**Problem to solve**
Search the entries for the word "Delete" and report each line that has it.

Material provided Block Start

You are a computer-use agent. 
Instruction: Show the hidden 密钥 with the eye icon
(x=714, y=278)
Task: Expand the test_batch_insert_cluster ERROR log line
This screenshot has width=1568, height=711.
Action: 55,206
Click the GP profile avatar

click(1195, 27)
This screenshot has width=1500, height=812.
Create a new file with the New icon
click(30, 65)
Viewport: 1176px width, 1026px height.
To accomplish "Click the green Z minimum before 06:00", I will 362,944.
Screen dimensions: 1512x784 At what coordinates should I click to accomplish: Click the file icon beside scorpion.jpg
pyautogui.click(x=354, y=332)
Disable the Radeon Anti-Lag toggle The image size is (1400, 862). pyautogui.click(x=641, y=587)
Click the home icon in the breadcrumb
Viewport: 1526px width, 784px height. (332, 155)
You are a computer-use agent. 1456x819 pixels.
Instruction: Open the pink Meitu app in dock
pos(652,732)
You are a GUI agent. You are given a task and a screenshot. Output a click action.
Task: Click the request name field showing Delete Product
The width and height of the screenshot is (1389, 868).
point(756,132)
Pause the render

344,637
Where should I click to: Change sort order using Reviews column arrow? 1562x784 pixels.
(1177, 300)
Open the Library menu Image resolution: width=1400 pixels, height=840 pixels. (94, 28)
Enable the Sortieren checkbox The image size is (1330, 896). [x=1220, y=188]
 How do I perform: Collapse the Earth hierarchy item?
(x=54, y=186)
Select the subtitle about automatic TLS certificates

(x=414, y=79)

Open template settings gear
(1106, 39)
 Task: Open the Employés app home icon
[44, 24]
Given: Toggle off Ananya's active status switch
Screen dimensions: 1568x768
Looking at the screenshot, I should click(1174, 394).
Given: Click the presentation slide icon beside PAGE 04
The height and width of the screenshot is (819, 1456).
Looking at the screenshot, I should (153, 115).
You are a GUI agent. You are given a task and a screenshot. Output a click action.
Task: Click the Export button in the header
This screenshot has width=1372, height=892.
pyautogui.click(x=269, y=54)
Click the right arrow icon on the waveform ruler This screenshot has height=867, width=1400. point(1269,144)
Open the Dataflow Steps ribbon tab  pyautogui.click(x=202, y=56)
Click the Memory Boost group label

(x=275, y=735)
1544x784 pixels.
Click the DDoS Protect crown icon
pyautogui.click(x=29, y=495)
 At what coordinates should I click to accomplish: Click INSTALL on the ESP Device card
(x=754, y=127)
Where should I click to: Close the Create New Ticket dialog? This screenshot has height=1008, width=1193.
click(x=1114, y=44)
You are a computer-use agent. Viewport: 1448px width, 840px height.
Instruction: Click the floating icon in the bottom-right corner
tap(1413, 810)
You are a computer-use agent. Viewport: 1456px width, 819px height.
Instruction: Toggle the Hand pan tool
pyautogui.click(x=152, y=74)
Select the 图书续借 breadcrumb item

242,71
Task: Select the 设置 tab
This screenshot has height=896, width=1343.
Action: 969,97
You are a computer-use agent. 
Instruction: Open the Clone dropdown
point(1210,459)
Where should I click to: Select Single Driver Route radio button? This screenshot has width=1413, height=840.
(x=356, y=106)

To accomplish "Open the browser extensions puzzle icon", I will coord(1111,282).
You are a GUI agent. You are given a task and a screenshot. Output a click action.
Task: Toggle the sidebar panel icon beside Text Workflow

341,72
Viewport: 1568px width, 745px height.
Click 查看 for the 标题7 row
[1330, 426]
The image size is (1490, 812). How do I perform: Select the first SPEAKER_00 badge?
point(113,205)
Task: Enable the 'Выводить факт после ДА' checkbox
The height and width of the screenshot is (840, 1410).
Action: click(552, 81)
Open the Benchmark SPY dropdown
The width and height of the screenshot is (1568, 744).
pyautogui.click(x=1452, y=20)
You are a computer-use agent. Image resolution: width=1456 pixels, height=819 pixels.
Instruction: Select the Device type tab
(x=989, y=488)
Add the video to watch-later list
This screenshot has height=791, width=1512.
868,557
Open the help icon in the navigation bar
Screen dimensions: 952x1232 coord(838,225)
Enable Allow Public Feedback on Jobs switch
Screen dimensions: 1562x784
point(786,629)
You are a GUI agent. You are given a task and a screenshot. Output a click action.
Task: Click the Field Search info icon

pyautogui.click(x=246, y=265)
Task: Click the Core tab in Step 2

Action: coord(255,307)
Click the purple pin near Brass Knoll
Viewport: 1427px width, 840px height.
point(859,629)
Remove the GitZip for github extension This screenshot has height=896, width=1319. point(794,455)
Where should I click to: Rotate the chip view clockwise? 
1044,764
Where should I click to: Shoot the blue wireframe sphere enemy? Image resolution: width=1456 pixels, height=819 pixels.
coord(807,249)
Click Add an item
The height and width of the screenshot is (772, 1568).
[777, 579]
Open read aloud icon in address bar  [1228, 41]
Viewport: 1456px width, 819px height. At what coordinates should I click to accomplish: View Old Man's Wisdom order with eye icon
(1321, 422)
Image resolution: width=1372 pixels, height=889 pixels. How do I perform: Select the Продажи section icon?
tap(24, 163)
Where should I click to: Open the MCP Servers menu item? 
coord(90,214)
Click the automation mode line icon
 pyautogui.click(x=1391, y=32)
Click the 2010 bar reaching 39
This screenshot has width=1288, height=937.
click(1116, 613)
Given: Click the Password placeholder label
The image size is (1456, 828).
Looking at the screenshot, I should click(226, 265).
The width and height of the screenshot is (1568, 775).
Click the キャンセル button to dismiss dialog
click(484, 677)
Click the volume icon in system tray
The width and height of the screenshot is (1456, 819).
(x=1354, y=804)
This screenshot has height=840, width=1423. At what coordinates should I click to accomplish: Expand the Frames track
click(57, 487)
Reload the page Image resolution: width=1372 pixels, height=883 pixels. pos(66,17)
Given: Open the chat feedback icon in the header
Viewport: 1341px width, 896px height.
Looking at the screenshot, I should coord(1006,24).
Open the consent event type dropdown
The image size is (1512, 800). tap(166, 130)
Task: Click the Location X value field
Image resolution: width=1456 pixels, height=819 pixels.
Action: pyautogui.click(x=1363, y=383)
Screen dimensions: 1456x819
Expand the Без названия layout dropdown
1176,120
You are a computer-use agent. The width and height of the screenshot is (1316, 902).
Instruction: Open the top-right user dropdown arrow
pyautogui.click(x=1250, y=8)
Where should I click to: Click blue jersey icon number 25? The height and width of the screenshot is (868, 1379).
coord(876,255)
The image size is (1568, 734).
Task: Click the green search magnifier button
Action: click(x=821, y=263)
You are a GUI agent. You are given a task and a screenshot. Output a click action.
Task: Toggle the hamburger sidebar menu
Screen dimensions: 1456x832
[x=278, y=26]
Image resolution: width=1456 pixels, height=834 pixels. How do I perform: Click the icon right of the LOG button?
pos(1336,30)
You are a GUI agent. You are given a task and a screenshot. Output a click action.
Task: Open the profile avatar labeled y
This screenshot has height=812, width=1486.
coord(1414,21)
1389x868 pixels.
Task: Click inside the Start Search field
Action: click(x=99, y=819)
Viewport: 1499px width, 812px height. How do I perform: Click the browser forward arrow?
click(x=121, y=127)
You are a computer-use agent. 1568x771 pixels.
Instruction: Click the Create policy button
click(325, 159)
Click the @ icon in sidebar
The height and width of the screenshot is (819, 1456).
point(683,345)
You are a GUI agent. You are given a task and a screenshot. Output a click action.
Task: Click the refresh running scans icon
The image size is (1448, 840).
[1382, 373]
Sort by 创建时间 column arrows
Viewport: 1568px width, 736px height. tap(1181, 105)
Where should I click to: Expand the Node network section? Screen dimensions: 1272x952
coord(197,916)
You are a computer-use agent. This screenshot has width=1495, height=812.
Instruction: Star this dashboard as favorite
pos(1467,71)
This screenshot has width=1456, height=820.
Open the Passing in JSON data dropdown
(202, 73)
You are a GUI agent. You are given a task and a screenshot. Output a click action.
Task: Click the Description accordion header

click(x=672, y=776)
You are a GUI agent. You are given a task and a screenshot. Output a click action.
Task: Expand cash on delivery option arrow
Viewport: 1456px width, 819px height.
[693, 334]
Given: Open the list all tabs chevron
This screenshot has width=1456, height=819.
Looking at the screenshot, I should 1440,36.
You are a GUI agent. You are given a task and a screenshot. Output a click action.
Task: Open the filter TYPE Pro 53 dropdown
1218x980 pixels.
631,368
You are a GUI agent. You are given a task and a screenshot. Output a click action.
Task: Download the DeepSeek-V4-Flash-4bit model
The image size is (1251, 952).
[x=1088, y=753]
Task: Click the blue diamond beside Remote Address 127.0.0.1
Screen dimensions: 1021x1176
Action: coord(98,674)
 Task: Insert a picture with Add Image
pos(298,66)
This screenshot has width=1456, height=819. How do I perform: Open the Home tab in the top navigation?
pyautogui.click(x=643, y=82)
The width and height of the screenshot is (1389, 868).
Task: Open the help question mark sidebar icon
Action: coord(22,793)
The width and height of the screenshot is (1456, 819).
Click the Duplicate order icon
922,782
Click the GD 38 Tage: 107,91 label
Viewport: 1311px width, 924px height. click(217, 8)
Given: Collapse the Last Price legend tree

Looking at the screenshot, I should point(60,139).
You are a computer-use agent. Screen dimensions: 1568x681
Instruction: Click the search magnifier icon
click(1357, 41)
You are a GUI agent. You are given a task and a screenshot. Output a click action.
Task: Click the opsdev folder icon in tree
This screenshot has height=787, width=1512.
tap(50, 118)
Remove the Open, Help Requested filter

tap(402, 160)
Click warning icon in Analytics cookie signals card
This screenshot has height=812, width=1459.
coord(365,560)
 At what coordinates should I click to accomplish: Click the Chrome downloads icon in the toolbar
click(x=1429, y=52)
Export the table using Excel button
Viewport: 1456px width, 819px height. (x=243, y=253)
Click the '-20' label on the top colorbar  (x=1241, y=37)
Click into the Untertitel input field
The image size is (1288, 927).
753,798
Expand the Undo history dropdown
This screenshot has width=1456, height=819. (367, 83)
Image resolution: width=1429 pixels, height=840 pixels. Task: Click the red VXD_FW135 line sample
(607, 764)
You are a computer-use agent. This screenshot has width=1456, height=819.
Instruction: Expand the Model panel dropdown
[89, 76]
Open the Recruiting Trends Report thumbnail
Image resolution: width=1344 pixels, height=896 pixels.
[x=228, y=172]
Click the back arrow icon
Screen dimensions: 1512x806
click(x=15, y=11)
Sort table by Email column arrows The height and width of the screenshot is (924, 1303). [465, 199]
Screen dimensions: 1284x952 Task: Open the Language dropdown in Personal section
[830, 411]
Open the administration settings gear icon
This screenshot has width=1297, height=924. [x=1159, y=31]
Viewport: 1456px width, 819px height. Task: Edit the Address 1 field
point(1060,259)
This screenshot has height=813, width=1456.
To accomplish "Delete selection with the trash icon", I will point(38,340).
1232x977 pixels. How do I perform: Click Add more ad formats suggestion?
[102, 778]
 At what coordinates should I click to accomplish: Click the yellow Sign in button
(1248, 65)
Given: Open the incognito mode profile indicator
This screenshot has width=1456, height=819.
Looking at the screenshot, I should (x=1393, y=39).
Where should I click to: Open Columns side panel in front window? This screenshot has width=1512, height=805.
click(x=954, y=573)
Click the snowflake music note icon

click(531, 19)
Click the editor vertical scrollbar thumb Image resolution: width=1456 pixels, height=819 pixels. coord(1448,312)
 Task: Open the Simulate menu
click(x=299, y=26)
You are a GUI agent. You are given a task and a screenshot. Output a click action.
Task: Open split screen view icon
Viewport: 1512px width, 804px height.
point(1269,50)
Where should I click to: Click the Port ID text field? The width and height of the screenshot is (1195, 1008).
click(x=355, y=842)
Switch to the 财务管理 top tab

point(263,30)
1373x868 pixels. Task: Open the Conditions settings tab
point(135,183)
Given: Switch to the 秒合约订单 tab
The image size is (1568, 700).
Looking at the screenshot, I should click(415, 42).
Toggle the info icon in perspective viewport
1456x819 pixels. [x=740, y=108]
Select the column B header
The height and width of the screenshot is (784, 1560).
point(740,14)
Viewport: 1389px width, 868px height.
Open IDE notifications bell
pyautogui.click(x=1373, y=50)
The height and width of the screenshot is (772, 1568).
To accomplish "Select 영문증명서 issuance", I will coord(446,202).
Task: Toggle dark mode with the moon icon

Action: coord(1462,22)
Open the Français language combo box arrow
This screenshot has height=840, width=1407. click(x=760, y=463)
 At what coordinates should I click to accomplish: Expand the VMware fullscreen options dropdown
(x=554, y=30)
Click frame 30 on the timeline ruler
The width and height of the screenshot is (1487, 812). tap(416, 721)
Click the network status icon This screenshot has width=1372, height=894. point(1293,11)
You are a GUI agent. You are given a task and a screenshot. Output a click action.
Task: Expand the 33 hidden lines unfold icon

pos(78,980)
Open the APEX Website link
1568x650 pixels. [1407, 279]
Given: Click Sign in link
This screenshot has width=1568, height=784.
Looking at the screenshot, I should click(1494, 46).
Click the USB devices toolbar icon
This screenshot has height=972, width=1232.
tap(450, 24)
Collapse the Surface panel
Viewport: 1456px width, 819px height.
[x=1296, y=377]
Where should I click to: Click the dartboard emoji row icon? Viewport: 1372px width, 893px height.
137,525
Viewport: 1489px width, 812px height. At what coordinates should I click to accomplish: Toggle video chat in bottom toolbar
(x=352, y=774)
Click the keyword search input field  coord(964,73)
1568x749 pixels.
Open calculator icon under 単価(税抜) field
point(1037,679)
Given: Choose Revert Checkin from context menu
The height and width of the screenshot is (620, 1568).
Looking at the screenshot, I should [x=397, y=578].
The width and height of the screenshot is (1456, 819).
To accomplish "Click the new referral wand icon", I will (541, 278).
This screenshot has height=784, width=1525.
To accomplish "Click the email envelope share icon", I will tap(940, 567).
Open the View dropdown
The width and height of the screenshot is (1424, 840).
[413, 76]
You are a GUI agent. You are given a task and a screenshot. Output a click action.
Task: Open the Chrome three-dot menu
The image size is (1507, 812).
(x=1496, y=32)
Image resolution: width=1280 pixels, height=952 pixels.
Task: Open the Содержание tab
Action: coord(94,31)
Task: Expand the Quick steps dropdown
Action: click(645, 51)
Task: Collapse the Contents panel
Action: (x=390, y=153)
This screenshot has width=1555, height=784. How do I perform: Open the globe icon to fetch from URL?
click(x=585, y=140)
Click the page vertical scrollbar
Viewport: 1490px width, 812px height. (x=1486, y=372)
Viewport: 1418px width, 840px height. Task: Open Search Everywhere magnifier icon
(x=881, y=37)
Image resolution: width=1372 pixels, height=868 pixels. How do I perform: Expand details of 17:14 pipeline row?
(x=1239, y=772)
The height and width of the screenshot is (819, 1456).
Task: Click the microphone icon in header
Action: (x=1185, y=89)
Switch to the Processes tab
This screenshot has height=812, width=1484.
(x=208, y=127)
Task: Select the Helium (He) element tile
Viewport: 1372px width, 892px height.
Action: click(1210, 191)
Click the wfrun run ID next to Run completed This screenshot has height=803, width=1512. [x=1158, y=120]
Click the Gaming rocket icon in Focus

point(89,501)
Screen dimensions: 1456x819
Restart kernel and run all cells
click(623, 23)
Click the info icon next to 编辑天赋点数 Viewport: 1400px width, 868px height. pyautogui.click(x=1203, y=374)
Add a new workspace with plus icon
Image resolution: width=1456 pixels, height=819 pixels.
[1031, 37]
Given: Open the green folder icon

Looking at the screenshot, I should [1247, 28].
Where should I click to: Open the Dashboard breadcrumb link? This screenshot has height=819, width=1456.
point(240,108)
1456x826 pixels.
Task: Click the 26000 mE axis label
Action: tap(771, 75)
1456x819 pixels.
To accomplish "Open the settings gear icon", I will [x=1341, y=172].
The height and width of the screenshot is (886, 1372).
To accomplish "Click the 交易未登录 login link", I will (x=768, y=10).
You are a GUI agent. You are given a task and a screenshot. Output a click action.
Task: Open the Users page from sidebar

Material provided Block End

**Written response**
Task: Click the request name field showing Delete Product
To accomplish "Delete selection with the trash icon", I will point(38,340).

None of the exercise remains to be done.